The sections of biodiversity and pollution provide some excellent maps and graphs of deforestation, the global patterns uncontrollable fires, the ‘hell on the sea’ of industrialised fishing, the 5,000 billion pieces of plastic that have formed a continental size surface in the North Pacific. The final section on the politics of the Anthropocene plots the growth of environmental NGOs, of climate change conferences, of protest movements and school strikes, the financing of climate change denial. So, the Atlas undoubtedly can claim to have captured in maps and graphs ‘the ecological crisis of our times’. 

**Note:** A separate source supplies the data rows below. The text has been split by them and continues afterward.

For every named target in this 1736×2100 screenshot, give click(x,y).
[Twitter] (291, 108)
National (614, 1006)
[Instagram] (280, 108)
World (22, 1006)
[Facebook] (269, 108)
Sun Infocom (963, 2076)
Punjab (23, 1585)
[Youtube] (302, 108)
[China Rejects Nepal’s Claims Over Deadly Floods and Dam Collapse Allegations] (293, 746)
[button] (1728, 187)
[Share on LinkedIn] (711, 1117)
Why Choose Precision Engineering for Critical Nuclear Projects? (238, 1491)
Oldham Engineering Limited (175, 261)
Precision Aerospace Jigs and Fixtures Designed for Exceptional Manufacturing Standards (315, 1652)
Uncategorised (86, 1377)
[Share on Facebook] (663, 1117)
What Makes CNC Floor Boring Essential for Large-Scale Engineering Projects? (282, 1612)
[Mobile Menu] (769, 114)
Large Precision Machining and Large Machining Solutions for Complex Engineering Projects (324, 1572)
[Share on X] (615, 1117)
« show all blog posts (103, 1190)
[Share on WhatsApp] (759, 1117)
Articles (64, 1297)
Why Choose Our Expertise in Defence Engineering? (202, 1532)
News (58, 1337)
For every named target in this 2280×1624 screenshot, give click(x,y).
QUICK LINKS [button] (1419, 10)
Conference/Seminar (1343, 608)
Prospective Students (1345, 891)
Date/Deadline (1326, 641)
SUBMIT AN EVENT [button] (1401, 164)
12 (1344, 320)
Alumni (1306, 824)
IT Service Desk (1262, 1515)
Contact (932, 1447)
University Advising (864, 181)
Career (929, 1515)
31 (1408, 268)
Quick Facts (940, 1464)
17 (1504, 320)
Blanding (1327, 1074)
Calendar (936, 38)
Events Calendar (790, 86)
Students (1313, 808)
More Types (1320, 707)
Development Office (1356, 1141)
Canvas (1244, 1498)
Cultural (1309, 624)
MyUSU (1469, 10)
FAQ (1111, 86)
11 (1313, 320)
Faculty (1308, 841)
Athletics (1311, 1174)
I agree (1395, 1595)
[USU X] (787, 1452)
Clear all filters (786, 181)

But, to conclude, it could have been so much richer if it had mapped the inequalities of climate change and environmental destruction, both within and between nations. Maps of environmental resource inequalities and consequent trade flows of fossil energy and food – including from Russia to Europe, Australia to Japan, Brazil to Europe and China – let alone the distribution of key mineral resources. Trade flows of embodied carbon in manufactures would also re-balance the graphic impact of national aggregates of greenhouse gas from manufacturing production, visualising the flows of steel in all its forms, for example. We need maps of the asymmetries of economic power in addition to those of global aggregates. And, above all we need a vision of the dynamic linkage between wealth inequalities and the sociogenesis of climate change, and more broadly, the ecological crisis.

Notes

[1] Zalasiewicz, J., Waters, C.N., Summerhayes, C.P., Wolfe, A.P., Barnosky, A.D., Cearreta, A., Crutzen, P., Ellis, E., Fairchild, I.J., Gałuszka, A. and Haff, P., 2017. The Working Group on the Anthropocene: Summary of evidence and interim recommendations. Anthropocene, 19, pp.55-60.

[2] Waters, C.N., Zalasiewicz, J., Summerhayes, C., Barnosky, A.D., Poirier, C., Gałuszka, A., Cearreta, A.,Edgeworth, M., Ellis, E.C., Ellis, M. and Jeandel, C., 2016. ‘The Anthropocene is functionally and stratigraphically distinct from the Holocene.’ Science, 351(6269); Waters, C.N., Zalasiewicz, J., Summerhayes, C., Fairchild, I.J., Rose, N.L., Loader, N.J., Shotyk, W., CearretA., Head, M.J., Syvitski, J.P. and Williams, M., 2018. ‘Global Boundary Stratotype Section and Point (GSSP) for the Anthropocene Series: Where and how to look for potential candidates.’ Earth-Science Reviews, 178, pp.379-429.

[3] Harvey, M. 2021. Climate Emergency. How societies create the crisis. Emerald.

[4] Steffen, W., Grinevald, J., Crutzen, P. and McNeill, J., 2011. The Anthropocene: conceptual and historical perspectives. Philosophical Transactions of the Royal Society A: Mathematical, Physical and Engineering Sciences, 369(1938), pp.842-867. 

[5] Crutzen, P.J. and Stoermer, E.F. 2000. ‘The “Anthropocene”’. Global Change Newsletter, 41, 17-18; Crutzen, P.J. 2002. ‘Geology of mankind’, Nature, 415, 23.

[6] Harvey, M. 2021.

[7] Pomeranz, K. 2000. The Great Divergence: China, Europe, and the Making of the Modern World Economy. Princeton University Press. Princeton.

[8] IEA 2018 (International Energy Authority), The future of cooling: opportunities for energy-efficient air conditioning. www.iea.org.